Sunday, January 18, 2009

Is ColdFire next?

I spent several hours yesterday carefully reading ColdFire documentation, trying to understand what it was Freescale had accomplished, or at least what they left out of the 68000 to make ColdFire. You have to do more than glance thru the new instruction set. I did that a few weeks back and didn't get the sense that much had changed.

It turns out they left out a lot. But not in a bad way.
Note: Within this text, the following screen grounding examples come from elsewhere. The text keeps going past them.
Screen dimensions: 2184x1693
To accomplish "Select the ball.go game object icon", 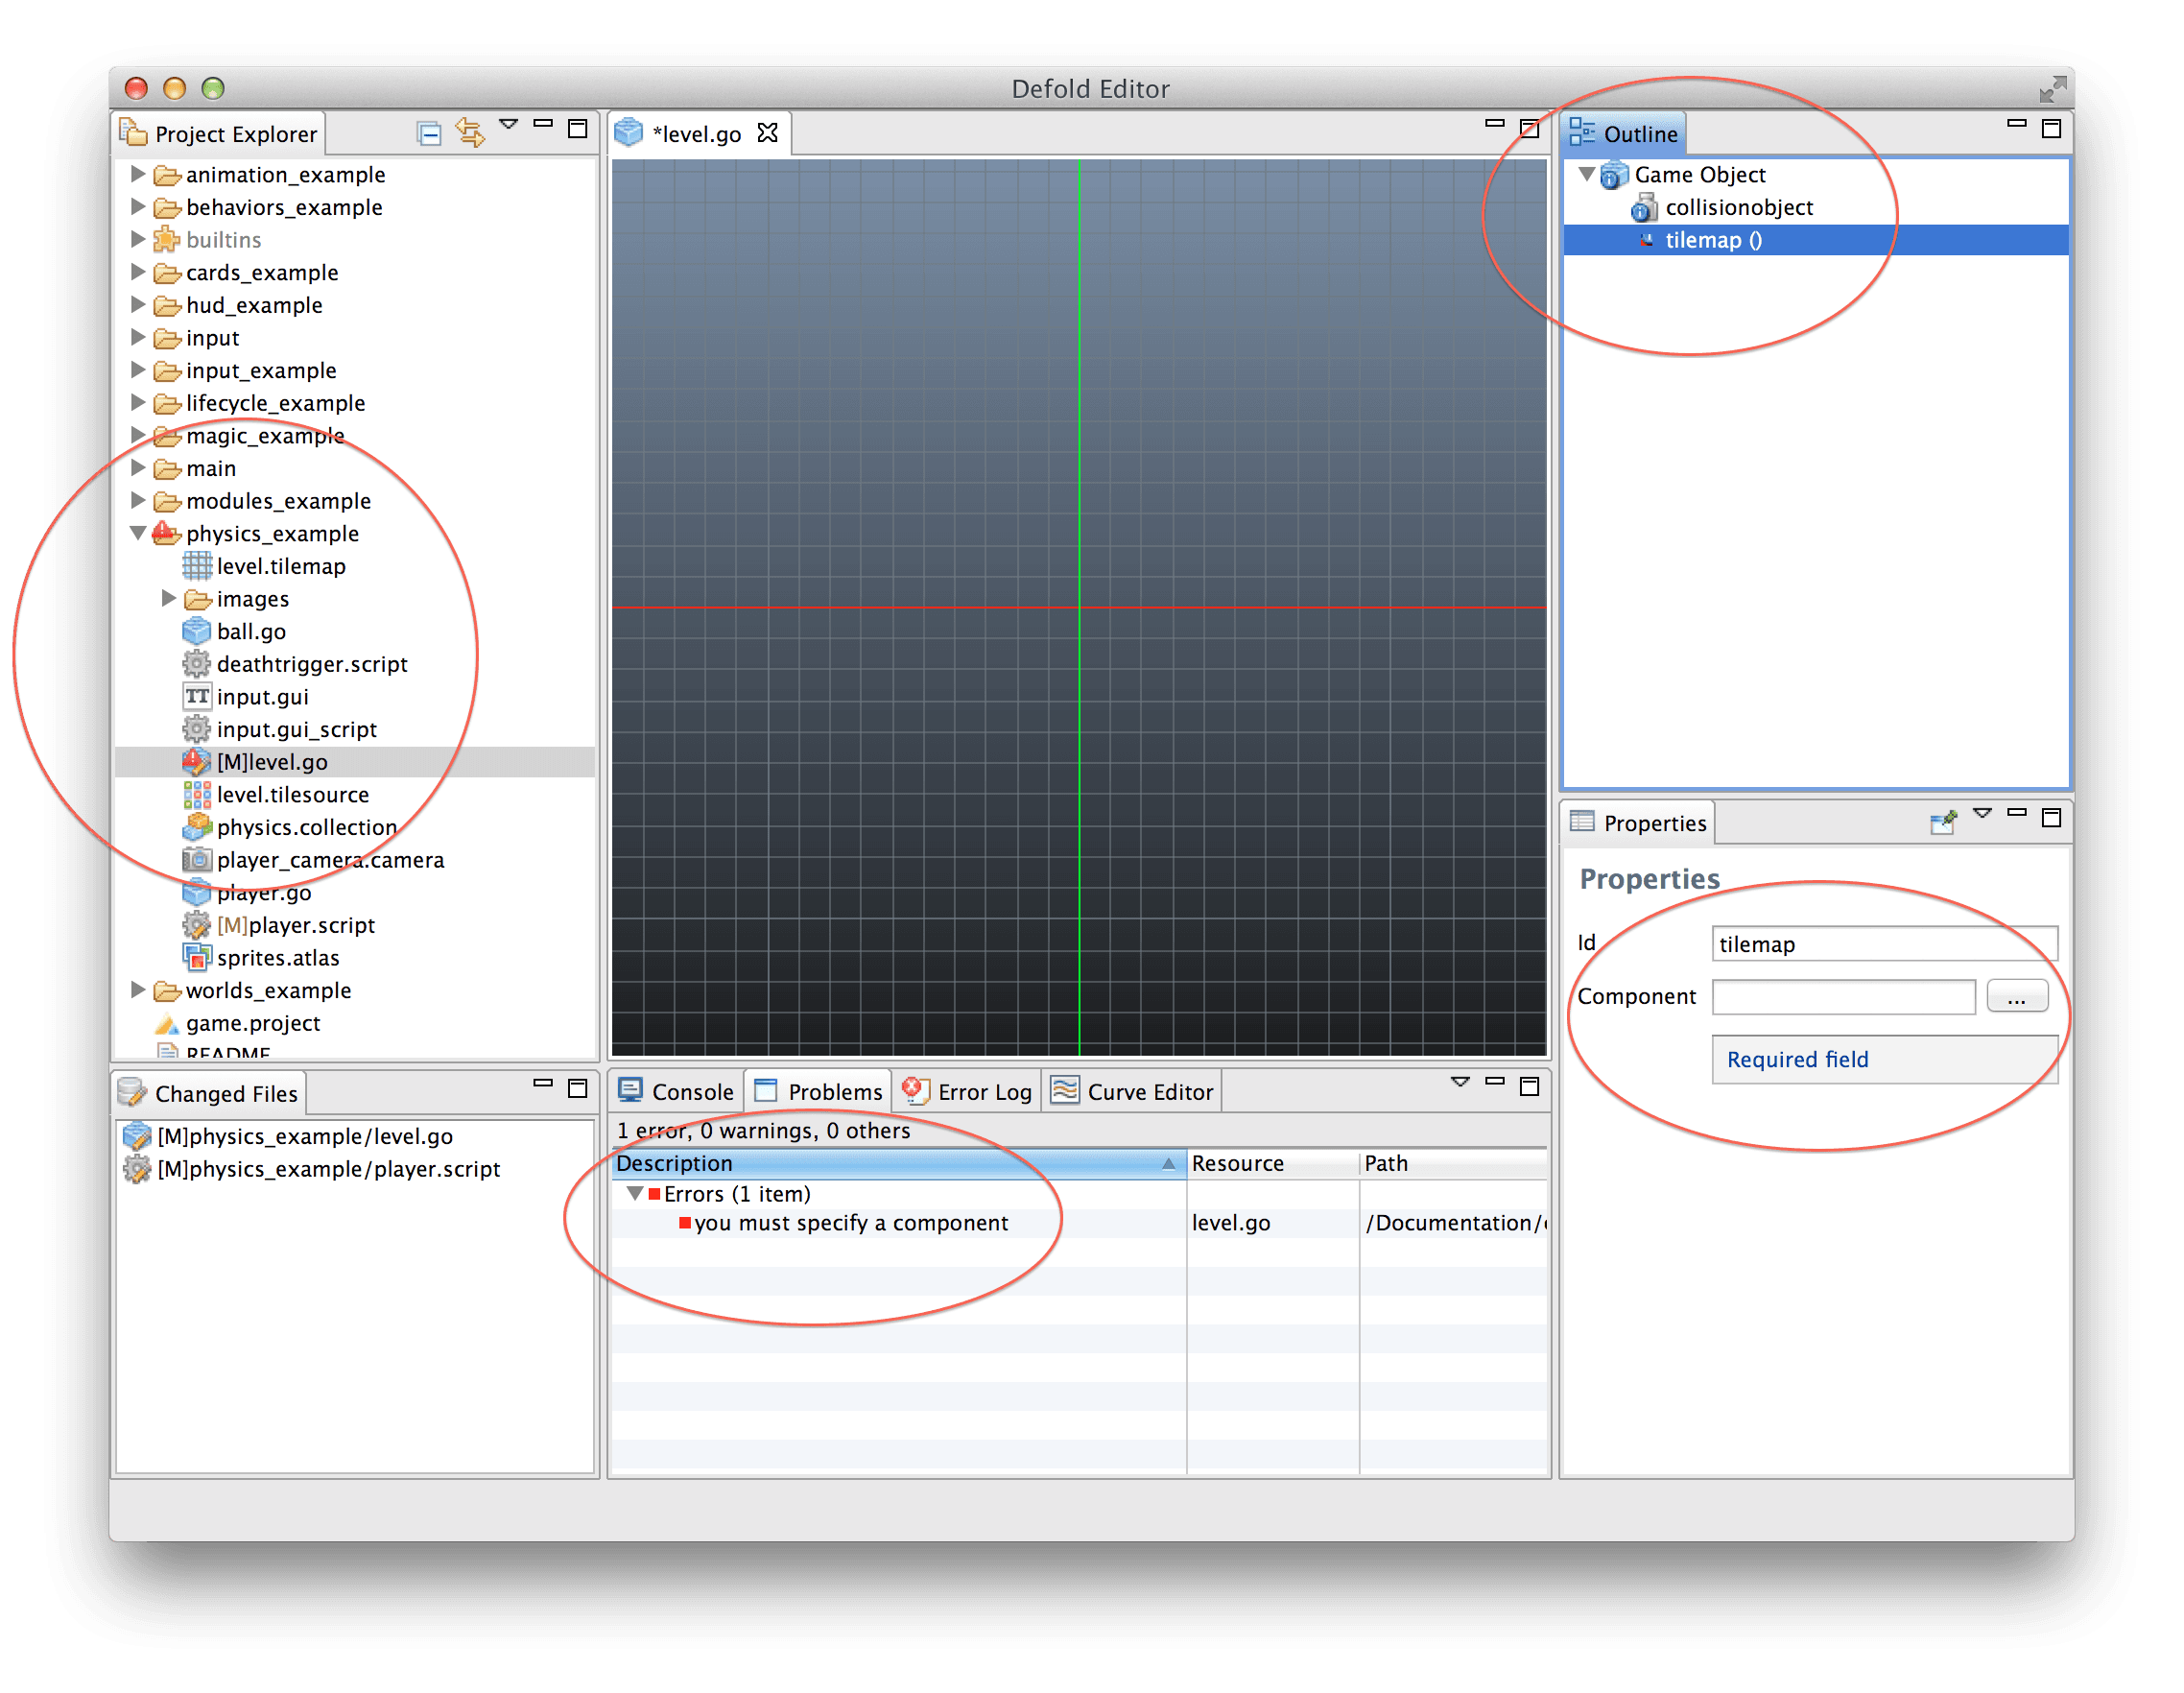I will [x=196, y=631].
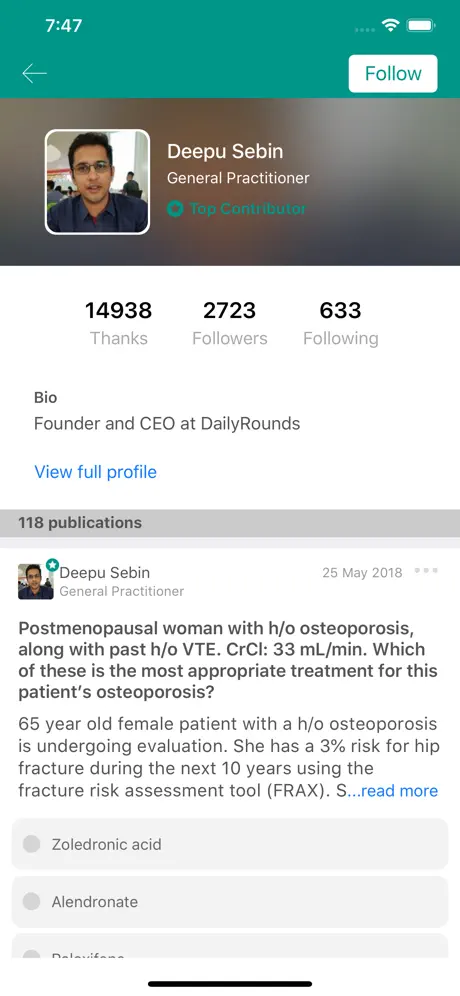Tap Deepu Sebin name on post
This screenshot has height=996, width=460.
pyautogui.click(x=105, y=572)
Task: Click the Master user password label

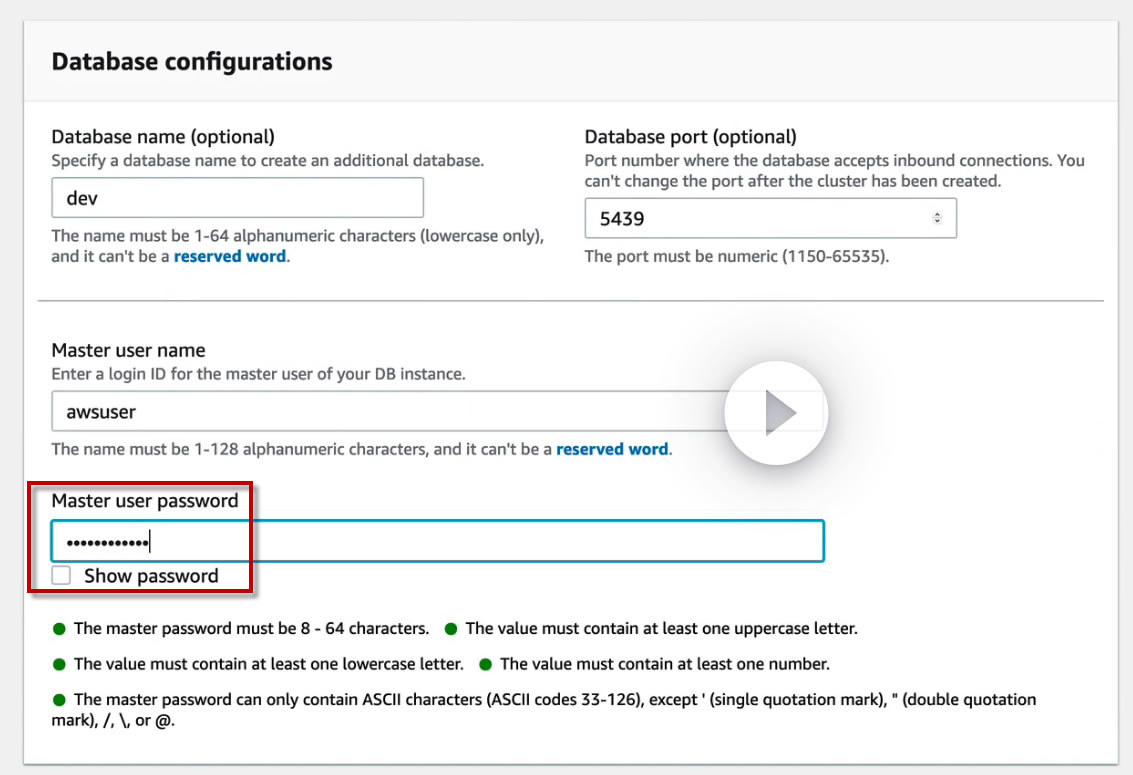Action: point(145,500)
Now the architecture really is much more a RISC-like load-store machine.

Operand size changes:
  • except for CLR, TST, and MOV, and a few inherently byte-oriented instructions (such as Scc and TAS), all instructions only work on long operands
Addressing mode changes:
  • single operand instructions - NEG, NOT, ASL, ASR, etc - and immediate instructions - ANDI, ORI, etc - only work on D registers
Instructions left out entirely:
  • BCD arithmetic (no surprise)
  • DBcc - decrement and branch
  • CHK
  • CMPM
  • EXG
  • MOVEP
  • RESET
  • ROL, ROR, ROXL, and ROXR (hmm - because they don't exist in C?)
  • RTD, RTR
  • TRAPV - again, we're programming in C, not Pascal ;-)
Instructions added:
  • BITREV
  • BYTEREV
  • FF1 (find first one bit)
  • MOV3Q (move 3 bit immediate to EA)
  • MVS (move with sign-extend)
  • MVZ (move with zero-extend)
  • TPF - trap false - a nop that can consume one or two following instructions!
Because the JM family (the USB parts) has ColdFire parts as well as S08, and they are not much more expensive - I may be experimenting with Forth on the ColdFire too. Especially if I get a JMBADGE.

1 comments:

  1. I have a badge for you. Somebody at the dorkbot meeting that you seem to busy to attend brought a few to give away. If you come down to the parts meeting on saturday (were the old school guys who might actually know a thing or two about the 08 family) I can give it to you.